Jusqu'au bout, Arafat aura su soigner son image auprès des siens en faisant rappeler que, malgré sa maladie, il avait respecté le jeûne du Ramadan et malgré son épuisement physique, il avait participé aux cinq prières quotidiennes réglementaires. Il veut laisser l'image d'un président pieux et d'un président attaché à la Palestine, qu'il n'aura quittée que sur un conseil concerté de médecins arabes.

Ce dirigeant mégalomane n'a jamais voulu envisager l'hypothèse de sa succession, encore moins la préparer. Le jour où celle-ci interviendrait, les institutions palestiniennes seront confiées, pendant deux mois, au président du Parlement, Rouhi Fattouh, pour assurer la transition. Deux générations, deux visions et presque deux cultures seront en compétition. Les septuagénaires revenus en Palestine avec Arafat, représentés par l'actuel premier ministre Ahmed Qouraï et par son prédécesseur Mahmoud Abbas, prolongeraient le règne d'Arafat. Une autre génération de quadras issus de l'intérieur, parlant l'hébreu, connaissant Israël de près, est représentée par l'ancien ministre de l'Intérieur, Mohammad Dahlan, l'homme fort de Gaza, et par Marwan Barghouthi, le chef du Fatah en Cisjordanie, aujourd'hui condamné à perpétuité et emprisonné en Israël.
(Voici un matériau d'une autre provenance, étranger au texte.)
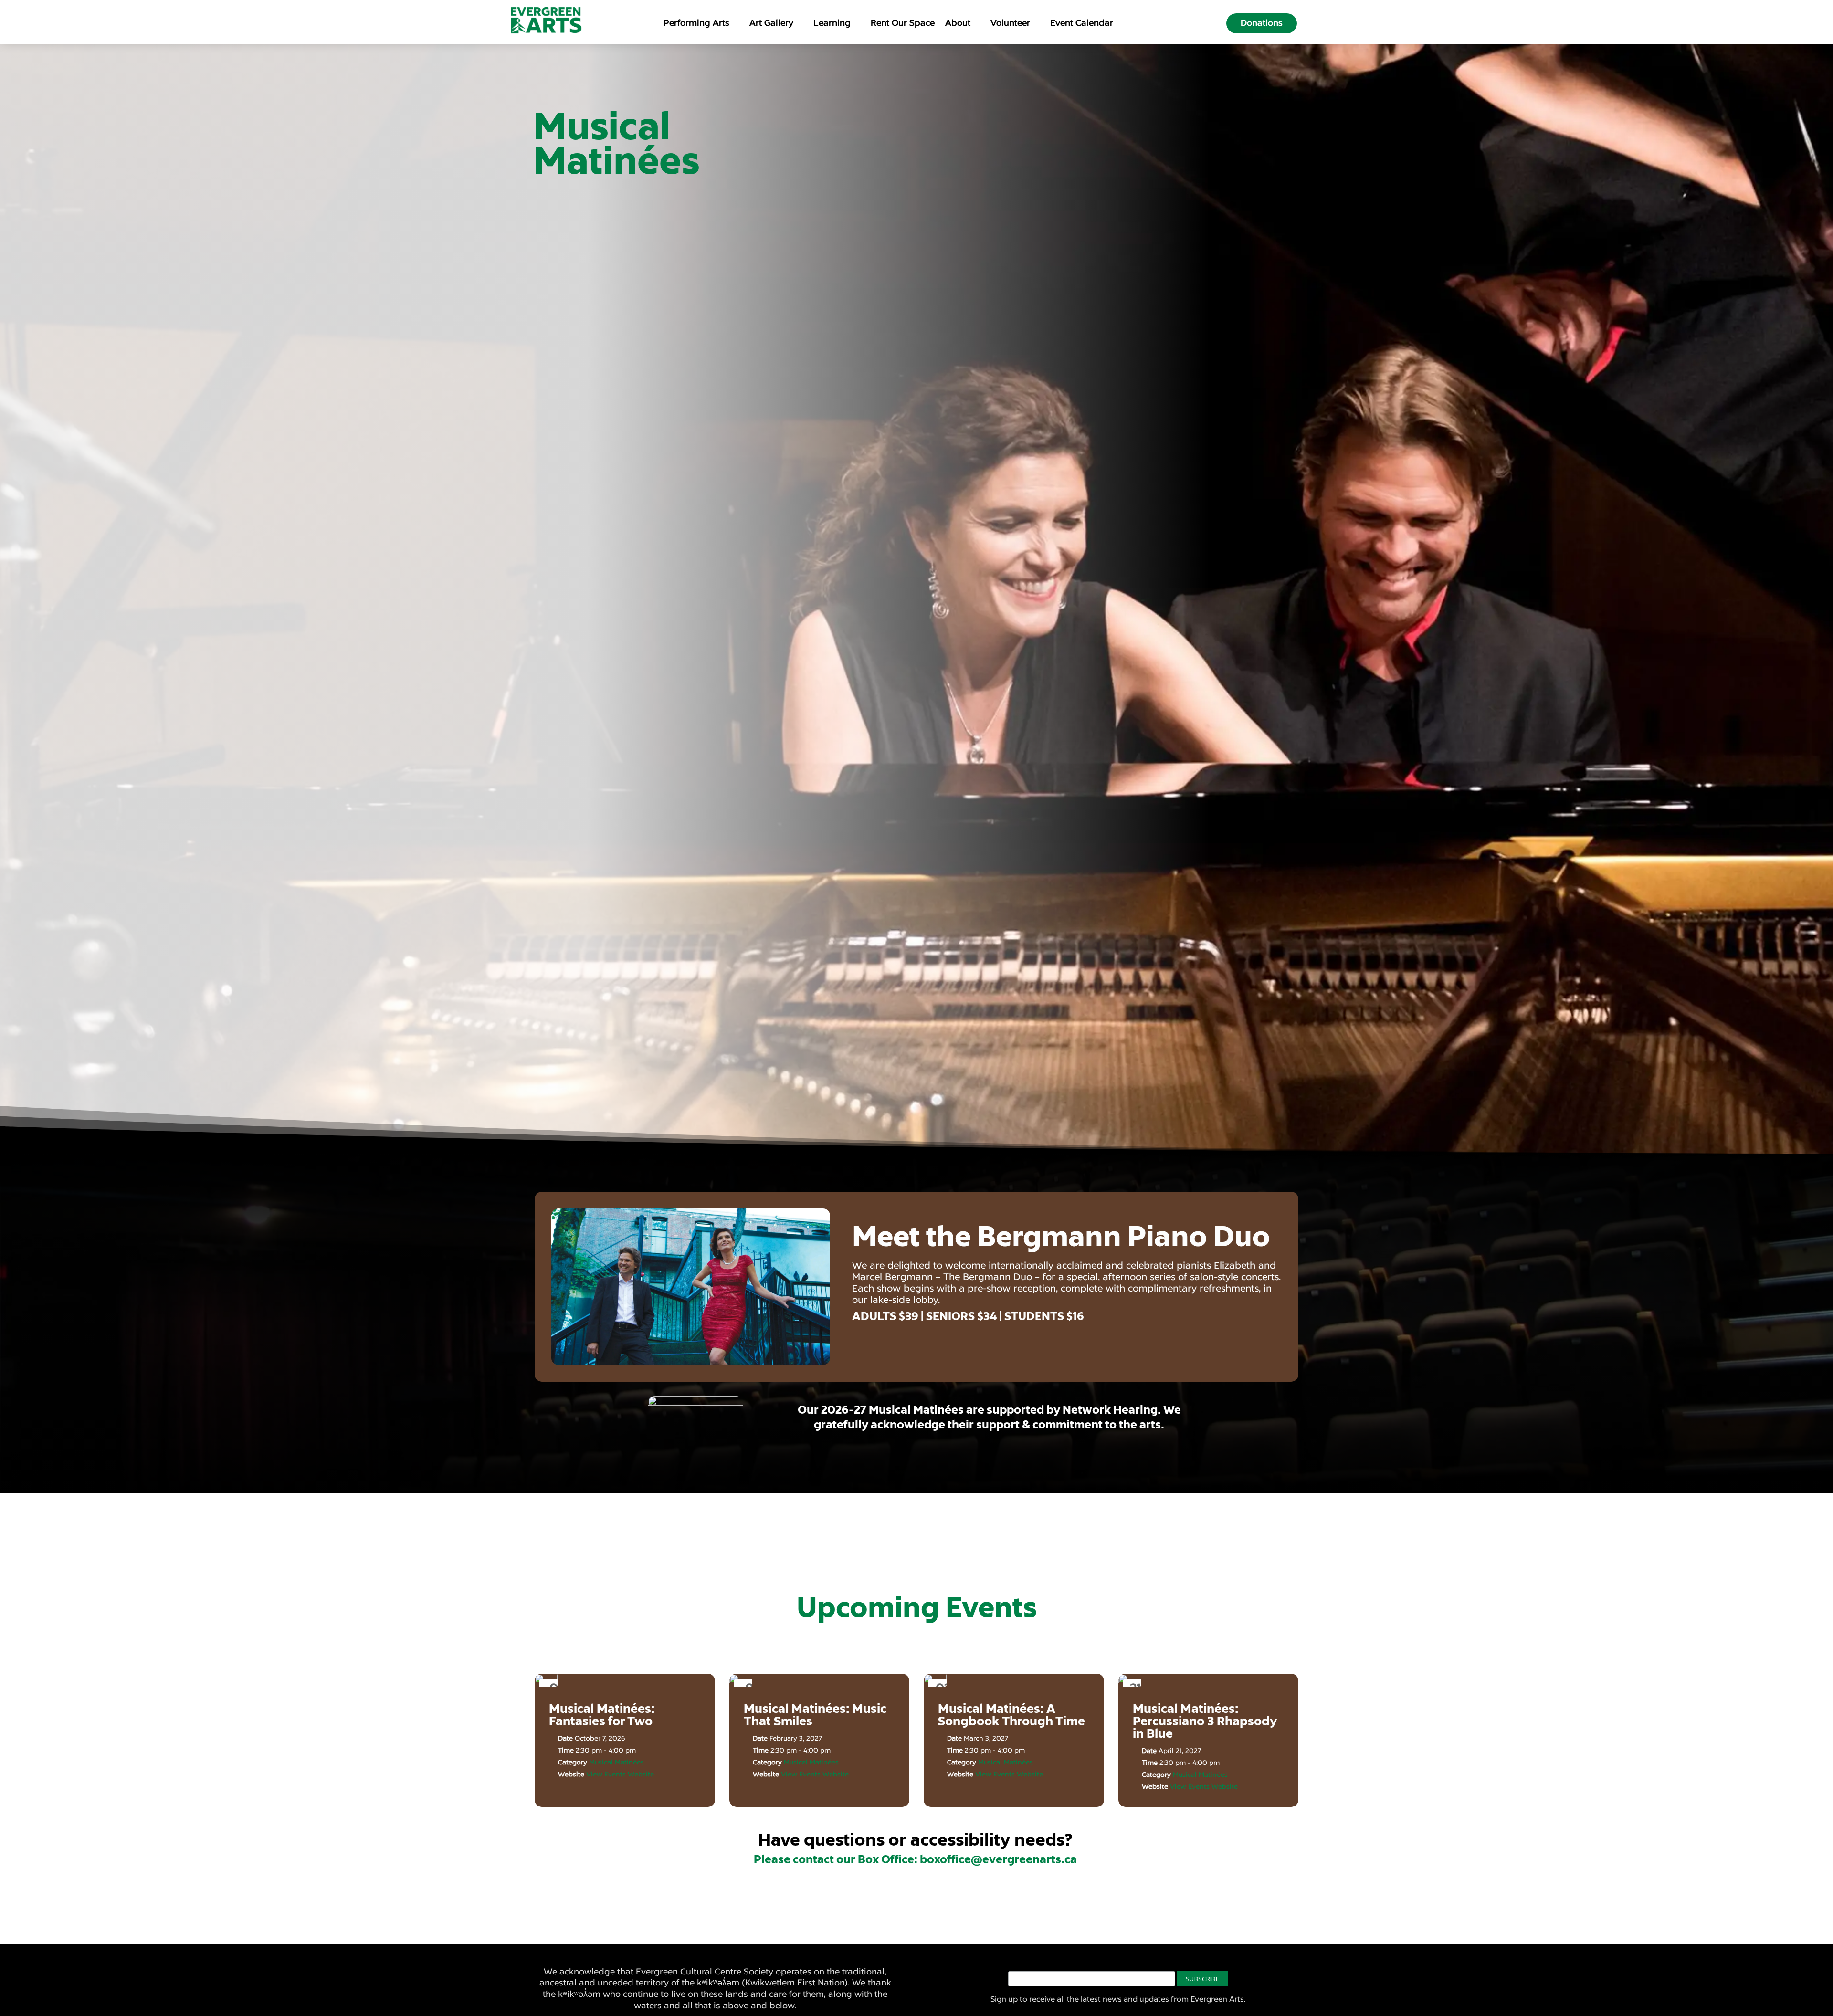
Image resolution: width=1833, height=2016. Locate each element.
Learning (832, 24)
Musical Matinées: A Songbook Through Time (1011, 1715)
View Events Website (620, 1774)
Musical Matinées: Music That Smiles (815, 1715)
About (957, 24)
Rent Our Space (903, 24)
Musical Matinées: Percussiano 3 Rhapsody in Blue (1205, 1721)
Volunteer (1010, 24)
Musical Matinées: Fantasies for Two (601, 1715)
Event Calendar (1081, 24)
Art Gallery (771, 24)
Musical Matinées (616, 1762)
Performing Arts (696, 24)
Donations (1262, 23)
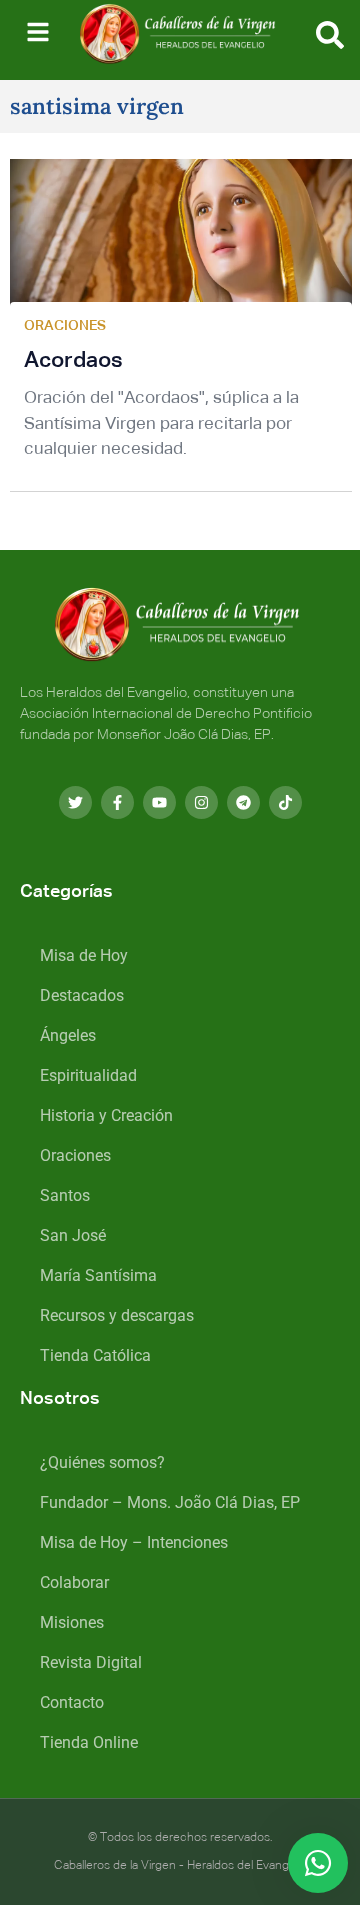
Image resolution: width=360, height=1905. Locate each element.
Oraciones (75, 1155)
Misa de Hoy (84, 955)
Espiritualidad (88, 1075)
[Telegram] (243, 802)
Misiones (72, 1622)
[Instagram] (201, 802)
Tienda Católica (95, 1355)
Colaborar (74, 1582)
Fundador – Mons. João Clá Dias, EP (170, 1502)
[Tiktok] (285, 802)
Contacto (72, 1702)
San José (73, 1235)
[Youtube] (159, 802)
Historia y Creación (106, 1115)
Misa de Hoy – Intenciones (134, 1542)
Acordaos (73, 361)
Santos (65, 1195)
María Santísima (98, 1275)
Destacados (82, 995)
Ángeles (68, 1035)
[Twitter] (75, 802)
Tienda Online (89, 1742)
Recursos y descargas (117, 1315)
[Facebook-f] (117, 802)
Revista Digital (91, 1662)
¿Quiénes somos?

Ces deux derniers ont la légitimité des combattants de l'intérieur alors que leurs aînés ont celles du compagnonnage d'Arafat…

On peut redouter que l'après-Arafat soit caractérisé par un certain désordre jusqu'au jour où un chef sortira du lot, trouve sa légitimité et s'impose sur ses pairs. Ce jour-là, de nouvelles négociations pourraient reprendre avec Israël sur l'avenir de l'État palestinien. Le futur dirigeant de ce peuple, privé de souveraineté sur ses terres et qui a tant souffert, devrait être plus soutenu pour faire face à l'héritage…

Cette fin de règne ouvrira de nouvelles perspectives pour la paix. Les Palestiniens devraient bénéficier du soutien de la communauté internationale pour échapper aux conséquences d'un rapport des forces très inégal avec Israël. La paix ne se fera qu'au terme d'un processus de rétablissement de la confiance qui aboutira à la création d'un État palestinien aux côtés d'Israël. Malgré d'énormes dégâts " collatéraux ", Arafat aura su porter la cause palestinienne sur une orbite internationale. Son successeur devra la " domicilier " sur ses terres en Palestine. L'espoir ne sera pas enterré avec Arafat.